TEXT SHOWN:

--------------------------------

Rigidoporus ulmarius is a fungal plant pathogen found mainly on broad-leaved trees. Elm is considered particularly susceptible.

The fruiting bodies are white, knobbly and relatively hard, requiring a fair amount of force to break. Older bodies may be covered with green algae, or partially covered with vegetation and leaves making them difficult to spot. They often encapsulate grass, twigs and other debris.

Tubes are 1–5 mm long in each layer, pinkish to orange when young, browning with age, each layer separated by a thin contrasting band of white flesh. Pores 5–8 per millimeter, red-orange fading to clay-pink or buff with age. Spores pale yellow, globose, 6–7.5 μm in diameter. Hyphal structure monomitic; generative hyphae lacking clamps. Habitat at the base of trunks of deciduous trees, usually elm. Season all year, perennial. Common. Not edible. Found in Europe.

--------------------------------

COLLECTED DATA:
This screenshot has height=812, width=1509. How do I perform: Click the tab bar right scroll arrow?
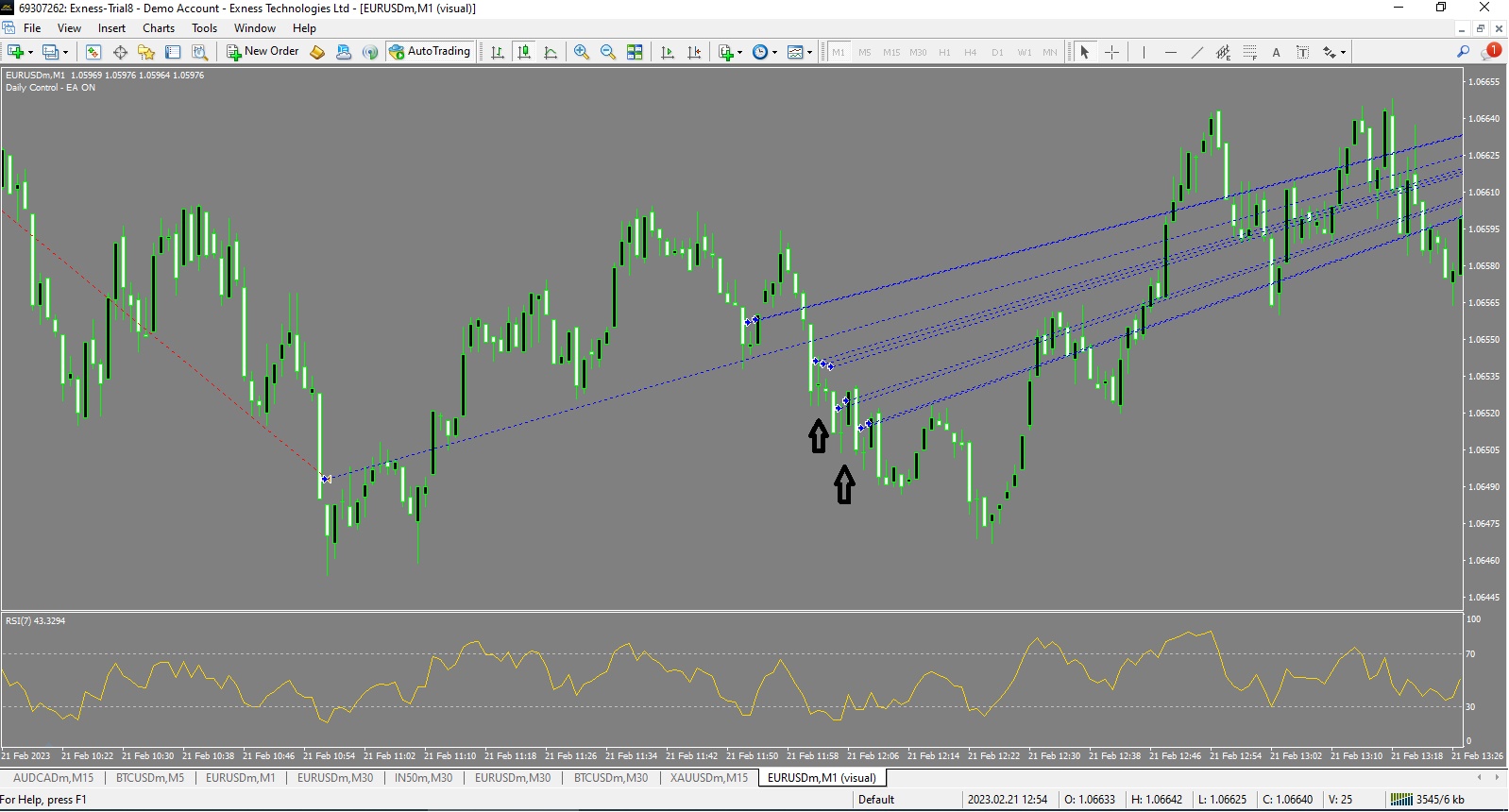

--------------------------------

SET OF TASKS:
a: Below the data, write out the passage on Rigidoporus ulmarius from "The fruiting bodies" up to and including "Found in Europe.".
b: Using the Rigidoporus ulmarius passage above the data, answer these:
(i) Which tree is considered particularly susceptible to the fungus?
(ii) What may older fruiting bodies be covered with?
(iii) What is the diameter of the spores?
c: Extend the passage on Rigidoporus ulmarius, which comes before the data, from its last sentence onward.

EXERCISE RESPONSES:
a:
The fruiting bodies are white, knobbly and relatively hard, requiring a fair amount of force to break. Older bodies may be covered with green algae, or partially covered with vegetation and leaves making them difficult to spot. They often encapsulate grass, twigs and other debris.

Tubes are 1–5 mm long in each layer, pinkish to orange when young, browning with age, each layer separated by a thin contrasting band of white flesh. Pores 5–8 per millimeter, red-orange fading to clay-pink or buff with age. Spores pale yellow, globose, 6–7.5 μm in diameter. Hyphal structure monomitic; generative hyphae lacking clamps. Habitat at the base of trunks of deciduous trees, usually elm. Season all year, perennial. Common. Not edible. Found in Europe.

b:
(i) Elm.
(ii) Green algae.
(iii) 6–7.5 μm.

c:
A fruit body of R. ulmarius discovered in Kew Gardens of London in 2003 was, for a time, the largest known fungal fruit body ever discovered, measuring 150 by 133 cm in diameter, and had a circumference of 425 cm. However, in 2011, a specimen of Phellinus ellipsoideus (formerly Fomitiporia ellipsoidea) significantly larger was discovered in China.